April 14, 2009 5:23:48 PM PDT
A Southwest Philadelphia cemetery is known for its storied past. But, it's the cemetery's current state that is bringing attention to the landmark.Joe Lauber and his daughter Joanne return to the scene of what they consider a crime; The poor upkeep at Mt. Moriah, one of the area's most historic cemeteries.

Joe's wife was buried there in 1981. They came on Easter with flowers, only to be brought to tears by the conditions despite their perpetual care agreement.

"Nothing's cleaned up, it's not mowed, the stones are sinking," Joe Lauber said.

Despite its designation as a national landmark and its place on the Philadelphia register of historic places, Mt. Moriah cemetery is a mess.

"I had to dig with my fingernails and my hands to get my mother's stone out and clean it off," said Joanne Lauber.

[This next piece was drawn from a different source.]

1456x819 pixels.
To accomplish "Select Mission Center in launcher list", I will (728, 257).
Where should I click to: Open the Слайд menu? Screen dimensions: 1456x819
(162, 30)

The management and ownership of this cemetery refused comment, except to say it's an old place. They say it's full of grave sites that pre-date World War II, long before perpetual care policies ever existed.

Mt. Moriah was created in the 1850's. Luminaries like Betsy Ross are buried here, as are 5,000 civil war veterans on 400 acres that extend into Delaware County.

In the 1870's, it was a battleground for a landmark civil rights case, the funeral procession of Philadelphia business man Henry Jones. The procession was turned away at Mt. Moriah's gate because Jones was African-American. In 1876, the Supreme Court ruled in favor of Jones' right to burial there.

The landscaping and number of overturned headstones are shocking. Mt. Moriah has been a victim of neglect, vandalism, dumping and theft. Added to that the economics of perpetual care.

Alonda Owens' family has buried 8 relatives here since 2000, but they are contemplating moving at least two somewhere else.

"It just looks raggedy. The grass doesn't look as good, even in the summer and spring, it just looks raggedy," Owens said.

Burials continue at Mt. Moriah on a regular basis, even as it remains in limbo.

It's prominent on the state and city's preservation alliance list of endangered properties.